Здавалка
Главная | Обратная связь

Аллан Р. Рональд, Фрэнсис А. Пламмер (Allan R. Ronald, Francis A. Plummer)



 

.Определение. Мягкий шанкр (венерическая язва)—острая передающаяся половым путем инфекция, характеризующаяся болезненными изъязвлениями по­ловых органов, часто связанными с воспалительной аденопатией паховых лимфа­тических узлов.

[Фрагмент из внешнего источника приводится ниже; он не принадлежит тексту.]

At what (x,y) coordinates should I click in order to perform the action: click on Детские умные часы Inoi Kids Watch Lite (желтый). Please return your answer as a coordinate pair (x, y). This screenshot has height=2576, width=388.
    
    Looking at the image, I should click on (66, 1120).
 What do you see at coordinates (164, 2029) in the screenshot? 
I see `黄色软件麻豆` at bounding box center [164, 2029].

Последняя может прогрессировать вплоть до развития нагноения. Диагноз устанавливается на основании выделения возбудителя — Haemophilus ducreyi из очага поражения или нагноившегося лимфатического узла. при условии исключения сифилиса, полового герпеса и других специфических возбудителей изъязвления половых органов.

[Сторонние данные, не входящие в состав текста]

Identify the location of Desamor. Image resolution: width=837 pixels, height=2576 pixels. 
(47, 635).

Этиология. Выделение Н. ducreyi из очагов поражения доказывает микроб­ную этиологию мягкого шанкра. Часто обнаруживаются также грамположительные кокки и анаэробные грамотрицательные палочки. Однако не существует дока­зательств того, что именно эти микроорганизмы играют роль независимого возбу­дителя и требуют специфического лечения; клиническая эффективность антимик­робной терапии коррелирует с лекарственной чувствительностью Н. ducreyi. В районах, где заболевание мягким шанкром широко распространено, Н. ducreyi в 90% случаев выделяют из язв, клинически подозрительных на это заболевание. Возбудитель представляет собой грамотрицательный факультативный аэроб, тре­бующий для своего развития гемин (фактор X), но не нуждающийся в присутствии никотинамидадениндинуклеотида (фактор Y); многие штаммы нуждаются также в присутствии сыворотки. Хотя не существует какого-либо универсального биоло­гического или иммунологического признака этого микроорганизма, морфология колоний Н. ducreyi весьма характерна: желто-серые колонии возбудителя легко и без повреждений снимаются с поверхности агара. Окрашенные по Граму некото­рые штаммы представляют собой типичные стрептобациллярные «цепочки». Одна­ко этот признак весьма вариабелен и не может использоваться как таксономи­ческий критерий.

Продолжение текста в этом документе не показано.